◆ **What you should do**:
Format every line of the material below as a Markdown table with two columns, No. and Line, where No. numbers each row and Line holds the text; omit blank lines.

◆ **Material**:
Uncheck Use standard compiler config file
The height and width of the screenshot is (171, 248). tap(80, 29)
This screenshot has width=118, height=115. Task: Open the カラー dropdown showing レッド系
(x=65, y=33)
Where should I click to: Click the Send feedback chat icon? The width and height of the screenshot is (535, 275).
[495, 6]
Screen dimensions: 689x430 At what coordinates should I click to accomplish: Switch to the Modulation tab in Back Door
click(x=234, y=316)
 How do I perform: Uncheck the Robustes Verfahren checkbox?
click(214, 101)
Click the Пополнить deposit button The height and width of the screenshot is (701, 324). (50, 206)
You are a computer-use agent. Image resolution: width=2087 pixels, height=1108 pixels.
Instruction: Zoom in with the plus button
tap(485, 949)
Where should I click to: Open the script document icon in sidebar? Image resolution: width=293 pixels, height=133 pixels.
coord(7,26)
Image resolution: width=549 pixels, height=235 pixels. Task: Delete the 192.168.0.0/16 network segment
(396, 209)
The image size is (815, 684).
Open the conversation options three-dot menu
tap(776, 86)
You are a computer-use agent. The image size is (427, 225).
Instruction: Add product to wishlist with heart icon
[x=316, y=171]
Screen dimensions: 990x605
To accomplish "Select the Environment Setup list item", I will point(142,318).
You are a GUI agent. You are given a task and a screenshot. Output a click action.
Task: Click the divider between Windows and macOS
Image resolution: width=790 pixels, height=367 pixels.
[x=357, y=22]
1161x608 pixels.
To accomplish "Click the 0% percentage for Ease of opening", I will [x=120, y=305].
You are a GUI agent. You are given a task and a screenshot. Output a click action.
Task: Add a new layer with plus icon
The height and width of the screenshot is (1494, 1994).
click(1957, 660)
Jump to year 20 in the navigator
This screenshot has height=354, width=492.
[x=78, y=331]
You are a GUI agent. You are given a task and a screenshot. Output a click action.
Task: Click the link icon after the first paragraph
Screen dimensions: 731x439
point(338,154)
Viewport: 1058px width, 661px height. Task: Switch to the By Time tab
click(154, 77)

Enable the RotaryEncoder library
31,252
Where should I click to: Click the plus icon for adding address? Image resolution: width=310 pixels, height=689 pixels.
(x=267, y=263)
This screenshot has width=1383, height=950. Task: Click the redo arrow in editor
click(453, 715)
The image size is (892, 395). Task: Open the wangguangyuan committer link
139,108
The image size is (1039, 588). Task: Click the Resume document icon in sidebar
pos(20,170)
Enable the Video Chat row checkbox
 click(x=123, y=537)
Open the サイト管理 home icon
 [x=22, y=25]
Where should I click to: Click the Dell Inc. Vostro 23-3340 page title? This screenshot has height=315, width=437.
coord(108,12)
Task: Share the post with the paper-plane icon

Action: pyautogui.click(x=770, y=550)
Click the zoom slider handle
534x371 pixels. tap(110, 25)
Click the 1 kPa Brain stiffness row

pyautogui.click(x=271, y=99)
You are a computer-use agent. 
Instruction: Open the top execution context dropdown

◆ **The result**:
| No. | Line |
|---|---|
| 1 | Uncheck Use standard compiler config file |
| 2 | The height and width of the screenshot is (171, 248). tap(80, 29) |
| 3 | This screenshot has width=118, height=115. Task: Open the カラー dropdown showing レッド系 |
| 4 | (x=65, y=33) |
| 5 | Where should I click to: Click the Send feedback chat icon? The width and height of the screenshot is (535, 275). |
| 6 | [495, 6] |
| 7 | Screen dimensions: 689x430 At what coordinates should I click to accomplish: Switch to the Modulation tab in Back Door |
| 8 | click(x=234, y=316) |
| 9 |  How do I perform: Uncheck the Robustes Verfahren checkbox? |
| 10 | click(214, 101) |
| 11 | Click the Пополнить deposit button The height and width of the screenshot is (701, 324). (50, 206) |
| 12 | You are a computer-use agent. Image resolution: width=2087 pixels, height=1108 pixels. |
| 13 | Instruction: Zoom in with the plus button |
| 14 | tap(485, 949) |
| 15 | Where should I click to: Open the script document icon in sidebar? Image resolution: width=293 pixels, height=133 pixels. |
| 16 | coord(7,26) |
| 17 | Image resolution: width=549 pixels, height=235 pixels. Task: Delete the 192.168.0.0/16 network segment |
| 18 | (396, 209) |
| 19 | The image size is (815, 684). |
| 20 | Open the conversation options three-dot menu |
| 21 | tap(776, 86) |
| 22 | You are a computer-use agent. The image size is (427, 225). |
| 23 | Instruction: Add product to wishlist with heart icon |
| 24 | [x=316, y=171] |
| 25 | Screen dimensions: 990x605 |
| 26 | To accomplish "Select the Environment Setup list item", I will point(142,318). |
| 27 | You are a GUI agent. You are given a task and a screenshot. Output a click action. |
| 28 | Task: Click the divider between Windows and macOS |
| 29 | Image resolution: width=790 pixels, height=367 pixels. |
| 30 | [x=357, y=22] |
| 31 | 1161x608 pixels. |
| 32 | To accomplish "Click the 0% percentage for Ease of opening", I will [x=120, y=305]. |
| 33 | You are a GUI agent. You are given a task and a screenshot. Output a click action. |
| 34 | Task: Add a new layer with plus icon |
| 35 | The height and width of the screenshot is (1494, 1994). |
| 36 | click(1957, 660) |
| 37 | Jump to year 20 in the navigator |
| 38 | This screenshot has height=354, width=492. |
| 39 | [x=78, y=331] |
| 40 | You are a GUI agent. You are given a task and a screenshot. Output a click action. |
| 41 | Task: Click the link icon after the first paragraph |
| 42 | Screen dimensions: 731x439 |
| 43 | point(338,154) |
| 44 | Viewport: 1058px width, 661px height. Task: Switch to the By Time tab |
| 45 | click(154, 77) |
| 46 | Enable the RotaryEncoder library |
| 47 | 31,252 |
| 48 | Where should I click to: Click the plus icon for adding address? Image resolution: width=310 pixels, height=689 pixels. |
| 49 | (x=267, y=263) |
| 50 | This screenshot has width=1383, height=950. Task: Click the redo arrow in editor |
| 51 | click(453, 715) |
| 52 | The image size is (892, 395). Task: Open the wangguangyuan committer link |
| 53 | 139,108 |
| 54 | The image size is (1039, 588). Task: Click the Resume document icon in sidebar |
| 55 | pos(20,170) |
| 56 | Enable the Video Chat row checkbox |
| 57 |  click(x=123, y=537) |
| 58 | Open the サイト管理 home icon |
| 59 |  [x=22, y=25] |
| 60 | Where should I click to: Click the Dell Inc. Vostro 23-3340 page title? This screenshot has height=315, width=437. |
| 61 | coord(108,12) |
| 62 | Task: Share the post with the paper-plane icon |
| 63 | Action: pyautogui.click(x=770, y=550) |
| 64 | Click the zoom slider handle |
| 65 | 534x371 pixels. tap(110, 25) |
| 66 | Click the 1 kPa Brain stiffness row |
| 67 | pyautogui.click(x=271, y=99) |
| 68 | You are a computer-use agent.  |
| 69 | Instruction: Open the top execution context dropdown |